As noble Lords have pointed out, there are two contrasting ways of looking at this debate, with some overlapping views in between. One version suggests that 1711 the duty of public broadcasting is only to provide programmes that no commercial broadcaster would touch. If one takes this idea to its logical conclusion, as some in the European Commission would do, governments would explicitly commission hours of programmes perceived by the government to be "good" for us, for which the mass market would not pay and for which therefore advertisers would not pay. The second version is that in the new, vastly expanded broadcasting environment, the market will provide and there will be no need for public service broadcasting. It is tempting in that world to believe that television is just another consumer commodity, best left entirely to market forces and global trends.
So is it right to argue that broadcasting is too important to be left at the mercy of the market or too important to be left in the broadcasters' hands?
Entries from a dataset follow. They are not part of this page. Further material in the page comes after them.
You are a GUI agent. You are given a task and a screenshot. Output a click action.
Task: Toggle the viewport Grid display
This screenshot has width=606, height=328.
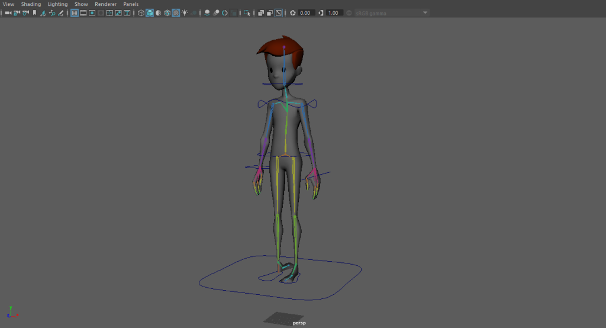[x=75, y=12]
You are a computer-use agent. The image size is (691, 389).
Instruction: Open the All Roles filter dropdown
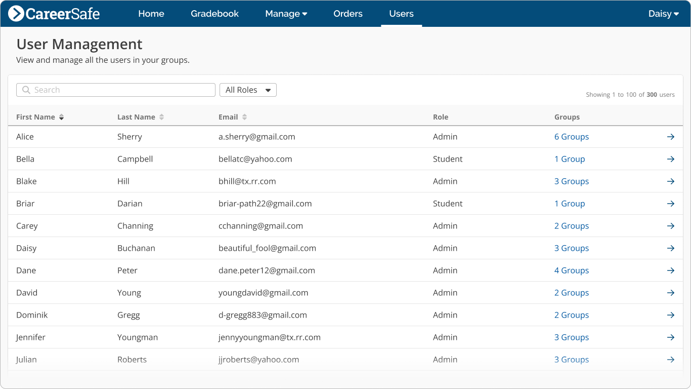point(248,90)
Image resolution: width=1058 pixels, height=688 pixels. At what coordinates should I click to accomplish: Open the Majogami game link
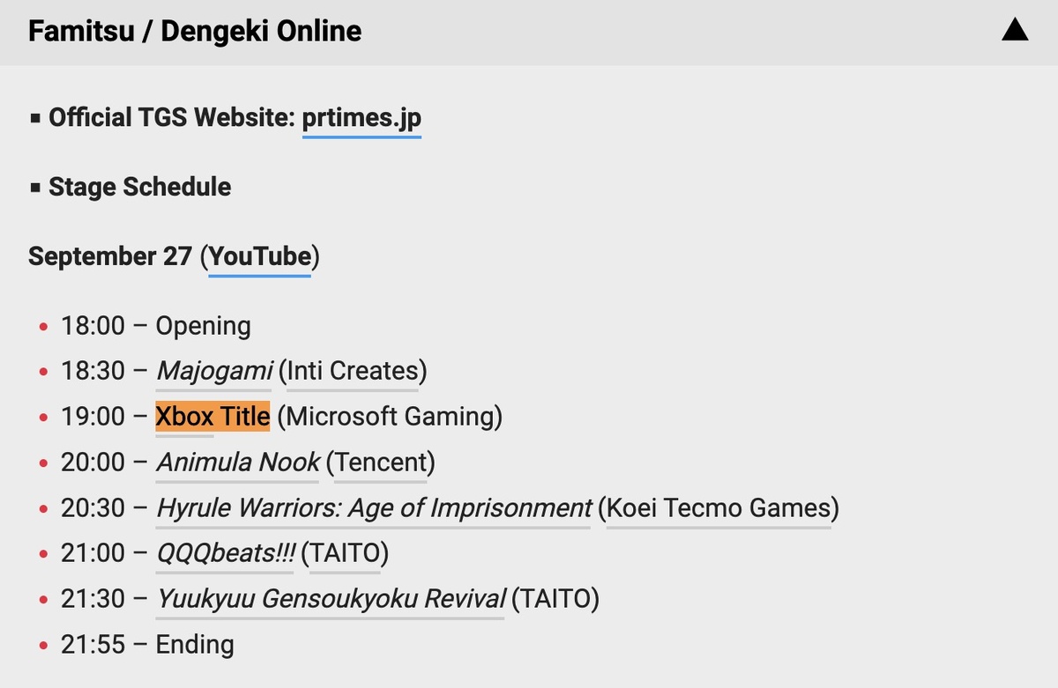pyautogui.click(x=214, y=371)
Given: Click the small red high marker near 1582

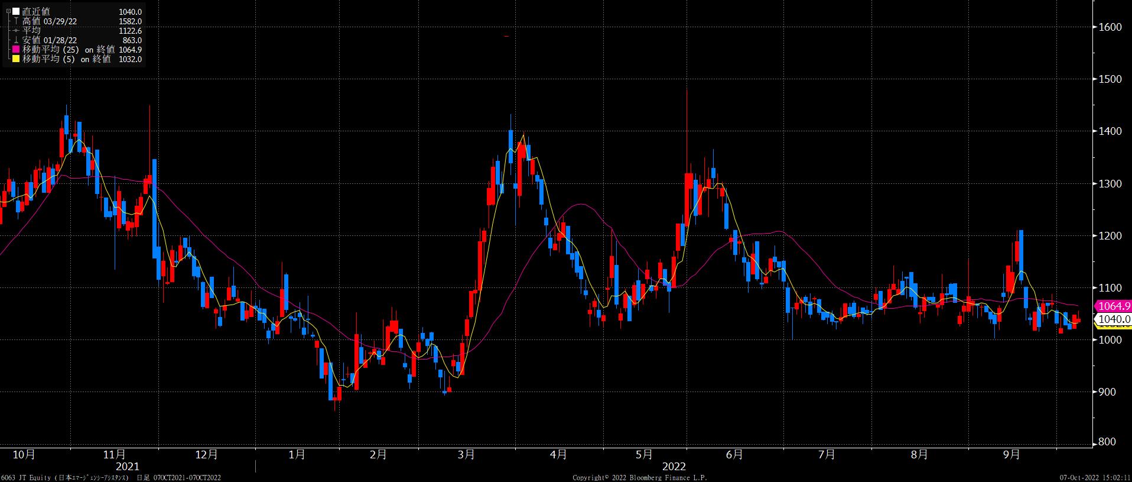Looking at the screenshot, I should 506,37.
As world audiences fragment under the competitive pressure from satellite and cable, is there a risk that diminishing audiences will reduce the ability of mainstream broadcasters to afford original, expensive and innovative productions? Is there a widening gap between the information rich and the information poor, one that is accelerated by the growth of subscription and pay-per-view? Without public service broadcasting, does the global media market risk homogenisation? That is a lovely bureaucratic word but, as noble Lords have pointed out, one which perhaps means the dawn of the Murdoch world. From what noble Lords have argued today, the answer to all three questions may be "yes".
We talk a great deal about the impact of the digital age on public service broadcasting, but the underlying issues remain the same. How do broadcasters balance commercial activity with their public service broadcasting remit? How do broadcasters maintain the quality of their programming? And, as noble Lords have mentioned, what form should regulation take?
The BBC has recently faced many an accusation, one of which is that the public service dog is being wagged by the tail of its ambitions to become a global broadcaster. Much attention has been paid to that accusation in the debate. Even Sir Christopher Bland admitted that the BBC is treading an increasingly delicate line by setting up an assortment of new public service and commercial channels while at the same time trying to preserve its traditional strengths on public service television channels and radio stations. Fears that it was compromising its core television and radio service erupted last year when it lost rights to live TV test match cricket to Channel 4. I was very much aware of that eruption in my home environment. My husband made me aware of it very painfully—not painfully to me, painfully to the television.
The BBC's opponents claimed it was stretching itself too thin with ventures such as its loss-making international news channel, BBC World. Last month I visited the "Where's Q" digital project, an exciting and innovative project, one in which the BBC could lead the world. I hope that it does. I hope that it has that opportunity. But, at the same time as wishing it well on that project, I appreciate that the project underlines questions about the role of public service broadcasters in a digital age.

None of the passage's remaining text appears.